*** Opening Supplied passage ***

It is common for patients to seek the advice of a physician when experiencing discomfort. However, patients seldom present physicians with a diagnosis already made; instead, they present one or more symptoms. Selecting the most probable diagnosis from a list of alternatives (hypotheses) is a process called differential diagnosis. Certain signs or symptoms can suggest a specific disease etiology. However, patients typically present physicians with clinical symptoms that are confounding, which make diagnosis based on only the symptoms very difficult. The physician has the daunting task of determining which of a number of principal etiologies is responsible for the discomfort the patient is experiencing. This is also important because selecting a specific diagnosis has implications for the treatment plan and therapy. The symptoms prompt the physician to gather information through history, physical examination and, most importantly, diagnostic tests identifying clinical findings that suggest explanations for the symptom(s).
Thus, diagnostic tests, both performed at a laboratory and at the point-of-care (POC), are an integral part of the health care system. Such tests play a central role in all aspects of patient care, including disease-diagnosis, monitoring progression of therapy, as well as screening for health and infection. Molecular diagnostics tests (such as in vitro diagnostic (IVD) tests) are especially useful, as they pinpoint the exact cause of a particular clinical manifestation and thus help the physician to make a diagnosis and then prescribe the right treatment and therapy.
Currently, the diagnostic testing process is very tedious, time-consuming, cumbersome, and slow. This is because a number of different tests often have to be performed for a given symptom and each of these tests is performed individually. Moreover, because laboratories are constantly updating and adding new tests that facilitate medical diagnosis, physicians regularly confront dilemmas when ordering and interpreting these tests. Over the last two decades, the total number of clinical tests and the types of different tests available to physicians has grown exponentially. These advances in modern clinical laboratory medicine, though enormously helpful, also create new problems. These tests are often not user friendly, and increase costs in an already heavily burdened health care system. In common practice, physicians also complain about the delay in the processing of tests at the laboratories thus delaying accurate patient diagnosis. Additionally, many tests are not available at all, are available at only one or two testing sites/laboratories, or are known only to specialists.
Effective management of diseases requires an awareness of the full spectrum of etiologies and their possible complications. Sometimes the initially chosen set of tests present results that are not clear, which precludes an accurate diagnosis. The nature and relatively non-specific symptoms of the disease can make a proper diagnosis challenging. In such cases more tests are performed, which are run in an iterative and sequential fashion. Thus, testing slows down the entire process of patient care and treatment, which is costly, and is detrimental to the patient's health and treatment plans.

*** Closing Supplied passage ***
*** Opening Material provided ***

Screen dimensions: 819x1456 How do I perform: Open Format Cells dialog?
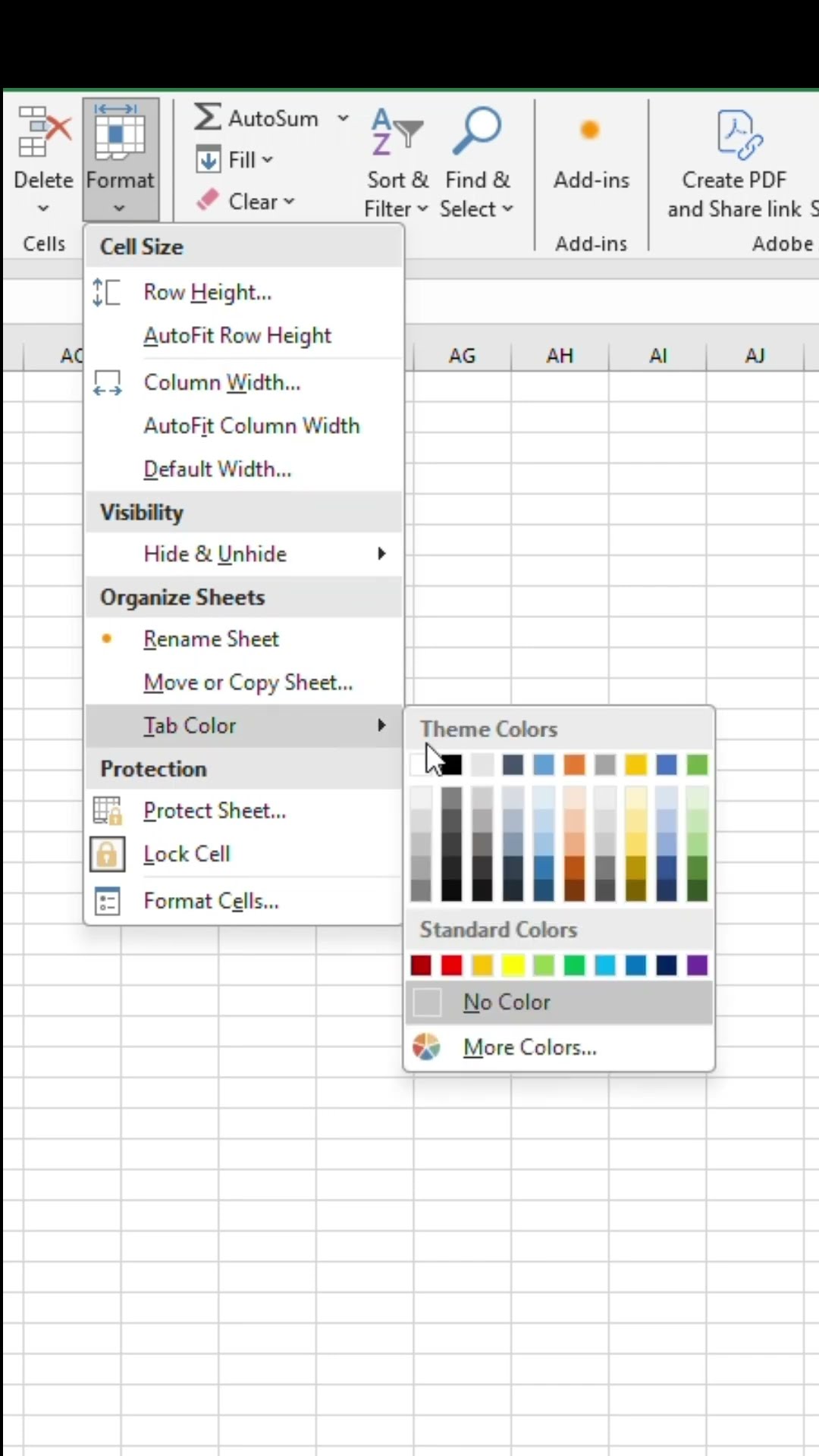[211, 901]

*** Closing Material provided ***

Brief 1 ▸ In the diagnostic testing passage, the sentence beginning "Currently, the diagnostic testing process" describes that process with several words. List them.
Brief 2 ▸ Reproduce the diagnostic testing passage from "Effective management of" up to and including "and treatment plans.".
Brief 3 ▸ Translate this sentence from the diagnostic testing passage into Spanish: "Effective management of diseases requires an awareness of the full spectrum of etiologies and their possible complications."

Worked solution 1 ▸ tedious, time-consuming, cumbersome, slow

Worked solution 2 ▸
Effective management of diseases requires an awareness of the full spectrum of etiologies and their possible complications. Sometimes the initially chosen set of tests present results that are not clear, which precludes an accurate diagnosis. The nature and relatively non-specific symptoms of the disease can make a proper diagnosis challenging. In such cases more tests are performed, which are run in an iterative and sequential fashion. Thus, testing slows down the entire process of patient care and treatment, which is costly, and is detrimental to the patient's health and treatment plans.

Worked solution 3 ▸ El manejo eficaz de las enfermedades requiere conocer todo el espectro de etiologías y sus posibles complicaciones.